## Provided passage
******************************
28%
Directed by Arthur Hiller
Written by Earl Barret, Arne Sultan, Eliot Wald, Andrew Kurtzman, Gene Wilder
Starring Richard Pryor, Gene Wilder, Joan Severance
At a New York lobby newspaper stand, a man is assassinated. The only witnesses are two employees: blind Wally and deaf Dave. This being the eighties, naturally the two are blamed for the murder and go on the run, hoping to prove their innocence.
Richard Pryor and Gene Wilder. One guy was a profane stand-up comedian, the other a soft-spoken actor. Obviously, you put them together in front of a camera because of their potential Odd Couple quality, but the two had something you can never accurately predict: chemistry, legitimate but ineffable, like thunder and lightning working in comedic tandem—even in this boorish movie that critics deemed below their talents.
Sample joke from Hear No Evil, See No Evil: Wilder sticks up a naked woman with his concealed boner.
Another one: Pryor, recovering from a faked brain aneurysm and asked the first thing that pops into mind, screams: “Pussy!”
And yet “sweet,” “good-natured,” and “cute” may be the first things that pop into your mind when talking about this movie. Because the horndog and potty-mouthed habits may be totally eighties, but nothing could ever dim the soft, genuine, and generous twinkle in Wilder’s eyes when he was on screen. In fact, it just made the filthy material coming out of him funnier.
Not that Pryor, still baby-faced in 1989 like some cherub of mischief, ever had issue filth-coating the jokes. Listen to any minute of his stand-up comedy and you’ll get the sense Pryor was ever-ready to turn the comedy bluer, reveling whenever it did. Wilder seemed, by turns, amused and exasperated by the things people were paying him to say and act, and that was their magnetic magic as a duo—pulling in opposite directions but never in struggle.
And their comedies always had a buried social bent to them, like poking and prodding at mass incarceration in 1980’s Stir Crazy, just before politics got a hard-on for jailing its most vulnerable people. Or in Silver Streak, an African American man teaching America’s cuddliest Jew how to act the part in blackface—a masterclass in tightrope comedy-walking. This movie could make you wonder the last time a deaf or blind character got more than a few seconds of screen time in a movie or became the heroes in one. Who’s to say they’re not deserving of their own grubby comedies with dick jokes?
There’s a manic dignity to these goofballs as they evade the fuzz, impersonate gynecologists, and yearn for love… or at least settle for lust. It’s just another piece of that Pryor/Wilder magic: stripped of their senses, together they completed each other.
******************************
## Entries provided
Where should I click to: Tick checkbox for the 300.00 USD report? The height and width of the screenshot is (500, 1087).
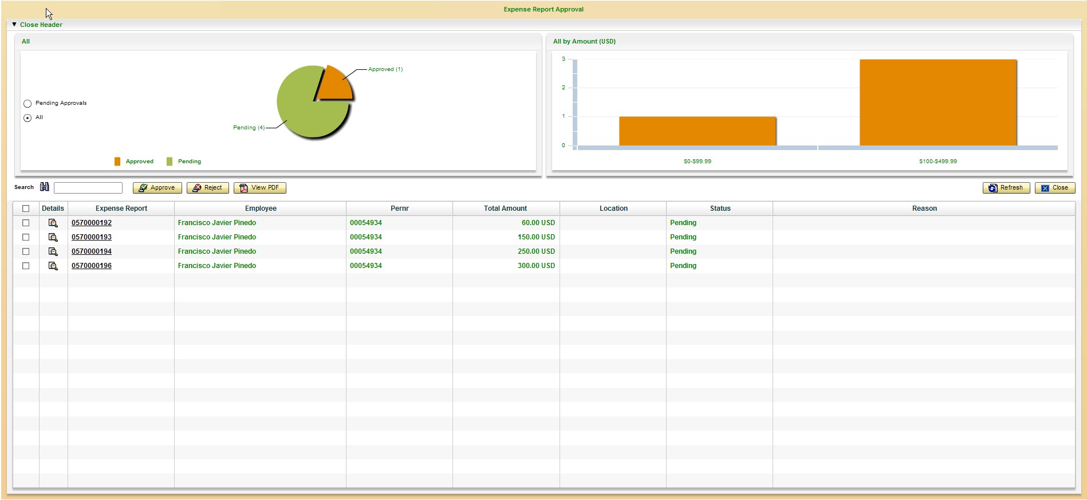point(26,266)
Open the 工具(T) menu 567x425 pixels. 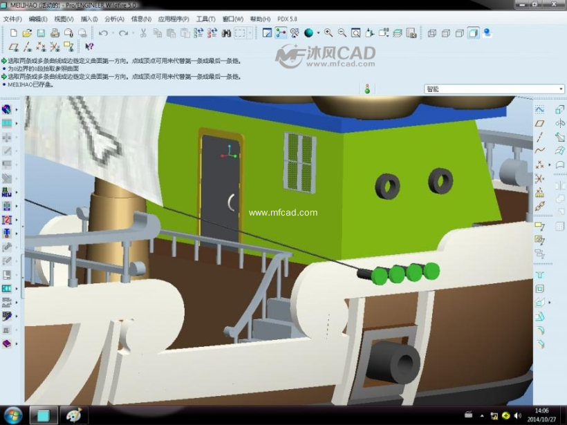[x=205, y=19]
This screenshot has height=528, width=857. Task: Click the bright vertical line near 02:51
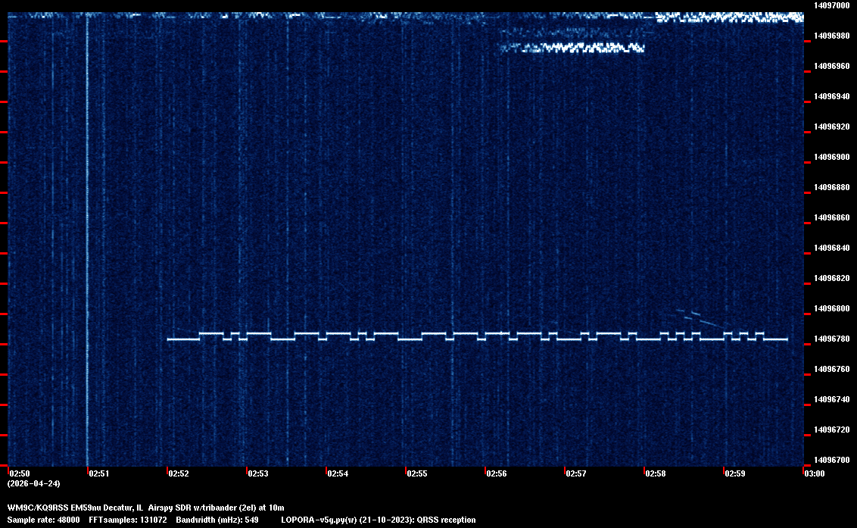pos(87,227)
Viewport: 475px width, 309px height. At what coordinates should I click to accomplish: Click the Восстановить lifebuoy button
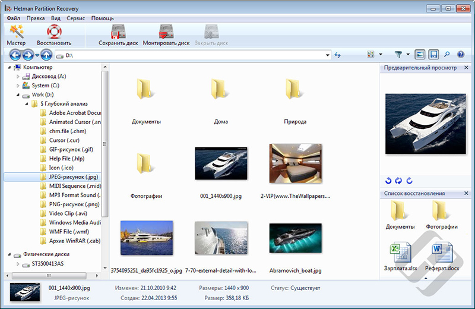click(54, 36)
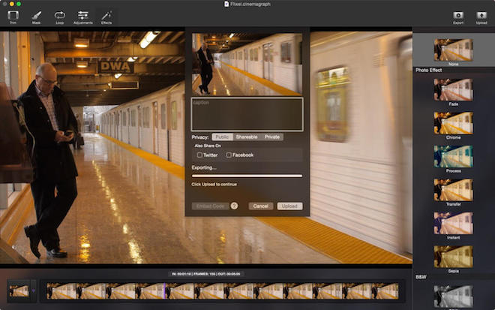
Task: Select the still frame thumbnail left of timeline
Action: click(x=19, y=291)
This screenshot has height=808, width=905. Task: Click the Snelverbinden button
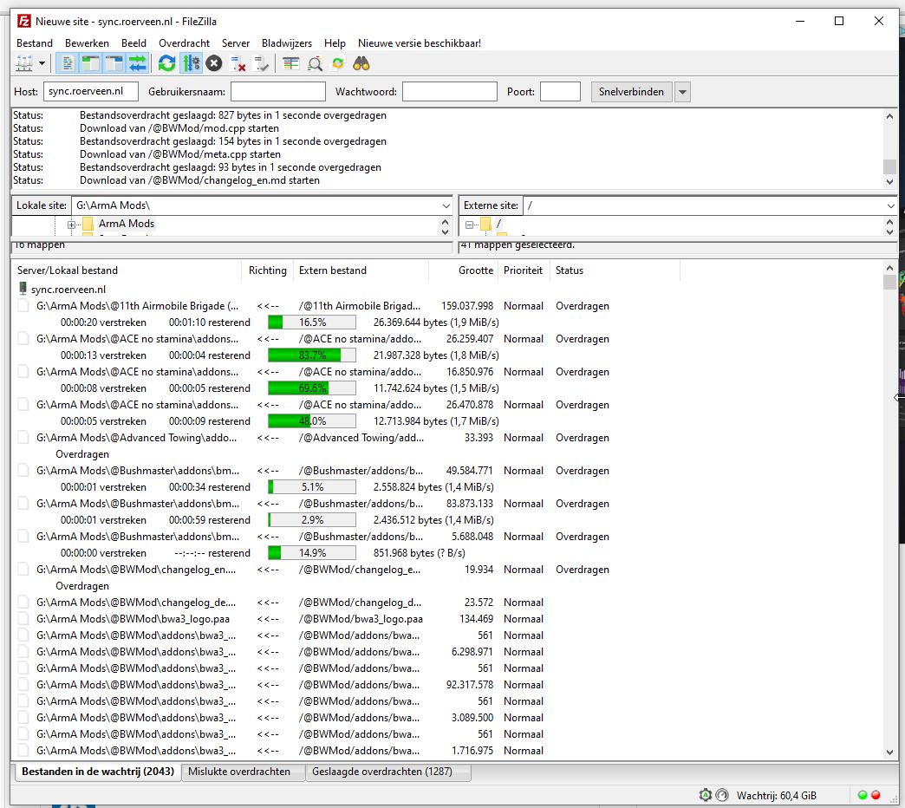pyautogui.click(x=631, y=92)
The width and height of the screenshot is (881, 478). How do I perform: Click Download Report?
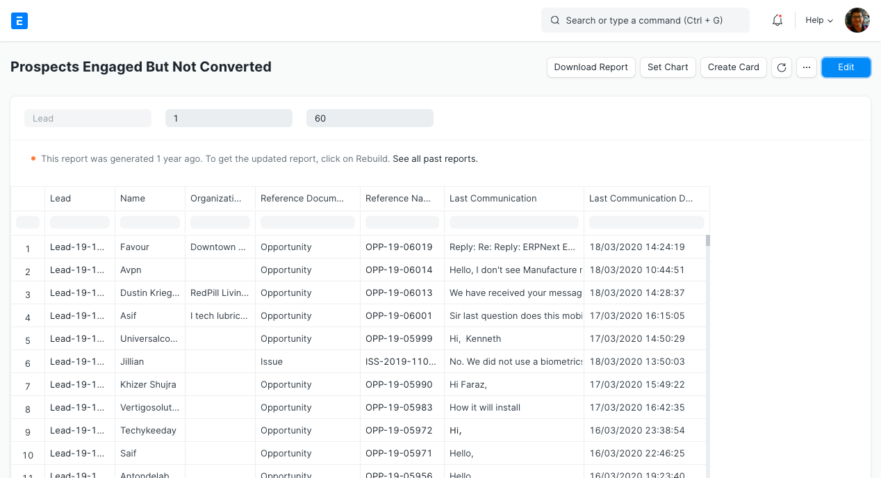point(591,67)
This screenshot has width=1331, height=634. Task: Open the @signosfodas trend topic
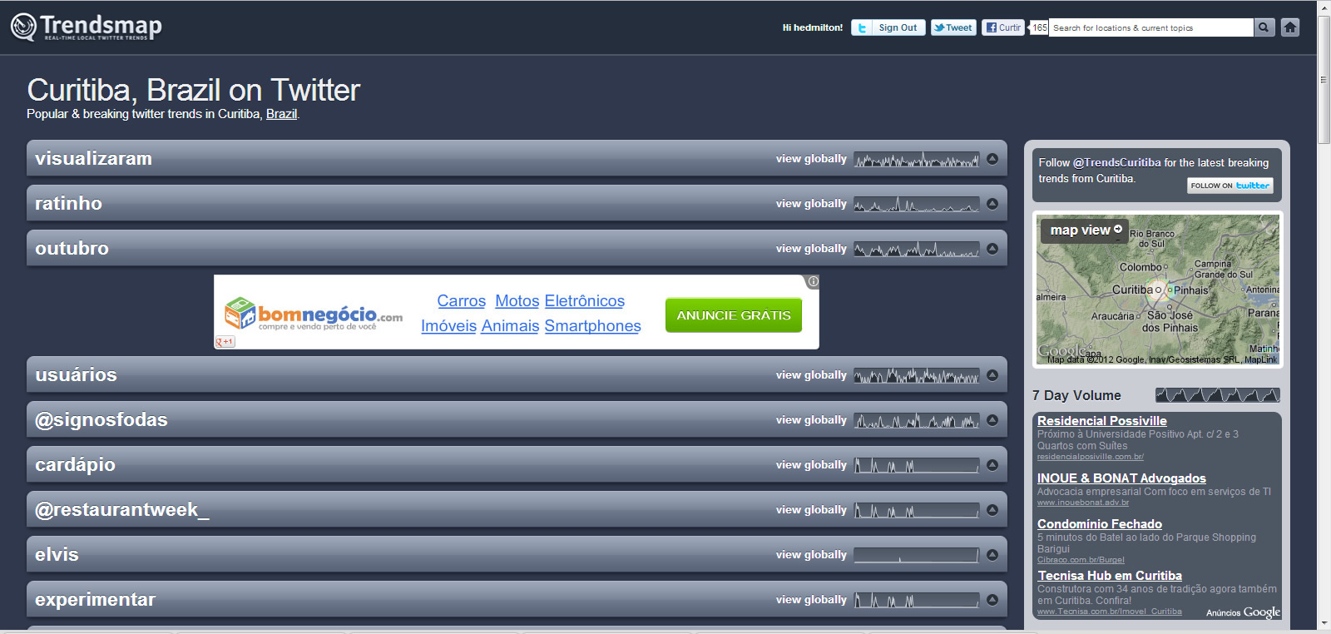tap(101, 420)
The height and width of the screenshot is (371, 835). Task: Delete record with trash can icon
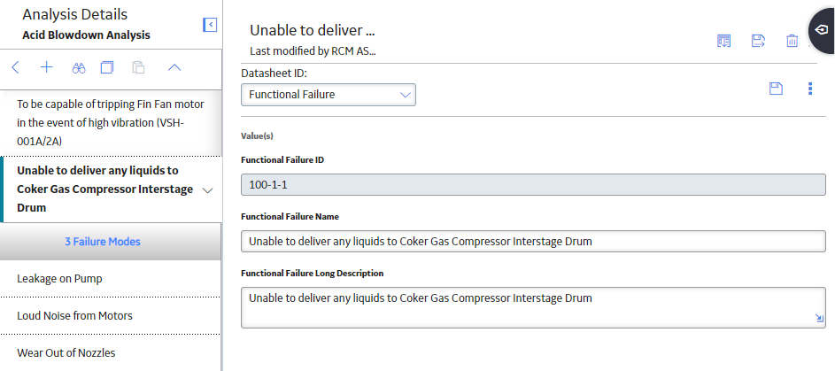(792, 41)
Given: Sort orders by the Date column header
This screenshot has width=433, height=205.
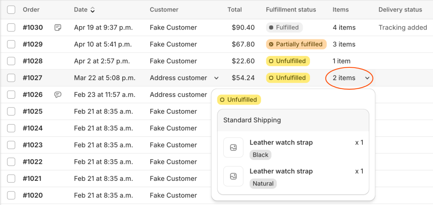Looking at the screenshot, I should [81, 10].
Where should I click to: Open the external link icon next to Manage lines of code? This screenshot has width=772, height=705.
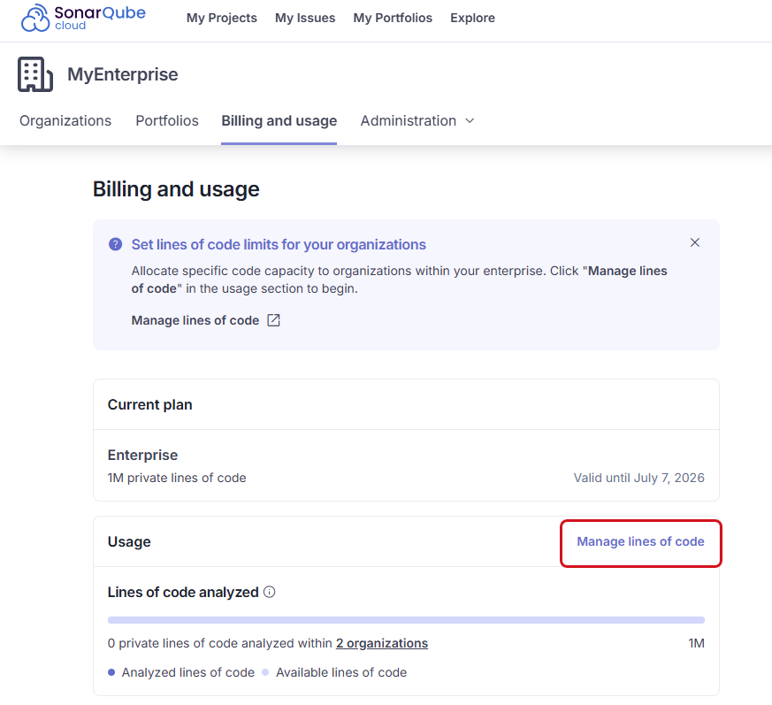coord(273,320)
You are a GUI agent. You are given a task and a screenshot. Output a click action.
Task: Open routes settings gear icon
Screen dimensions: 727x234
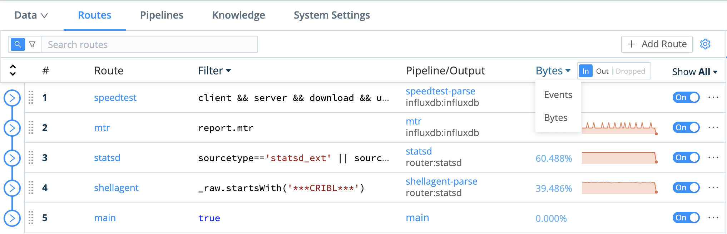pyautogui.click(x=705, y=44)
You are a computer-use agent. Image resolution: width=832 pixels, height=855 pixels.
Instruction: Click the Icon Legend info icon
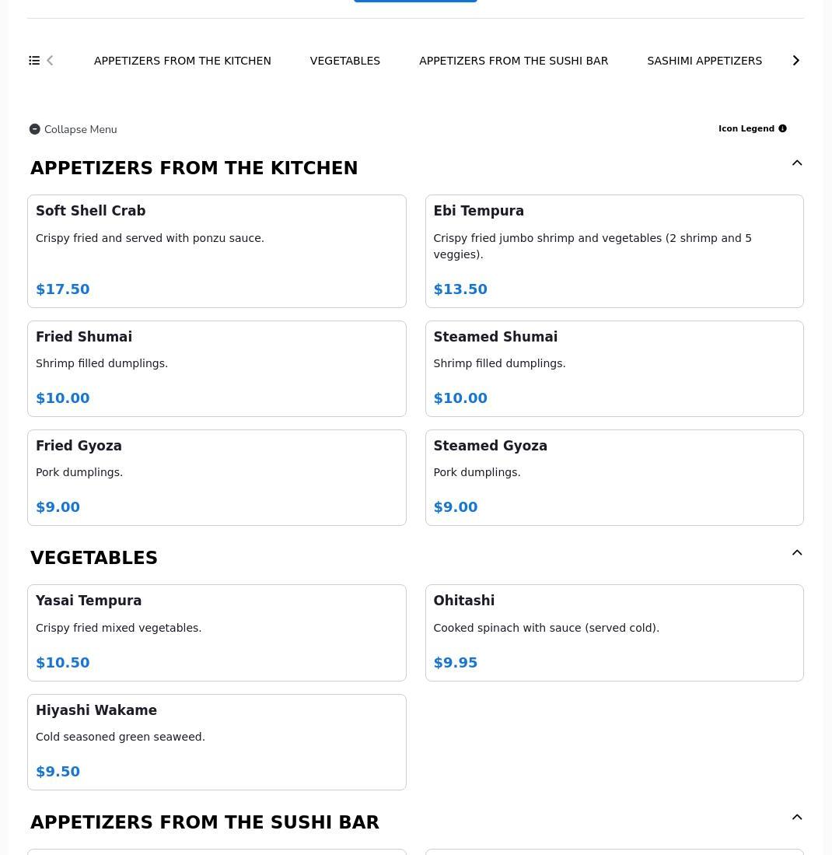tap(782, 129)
******************************
Could you repeat, word for word, the part of the Hear No Evil, See No Evil review starting at "And their comedies" and ending at "completed each other."?

## Response box
And their comedies always had a buried social bent to them, like poking and prodding at mass incarceration in 1980’s Stir Crazy, just before politics got a hard-on for jailing its most vulnerable people. Or in Silver Streak, an African American man teaching America’s cuddliest Jew how to act the part in blackface—a masterclass in tightrope comedy-walking. This movie could make you wonder the last time a deaf or blind character got more than a few seconds of screen time in a movie or became the heroes in one. Who’s to say they’re not deserving of their own grubby comedies with dick jokes?
There’s a manic dignity to these goofballs as they evade the fuzz, impersonate gynecologists, and yearn for love… or at least settle for lust. It’s just another piece of that Pryor/Wilder magic: stripped of their senses, together they completed each other.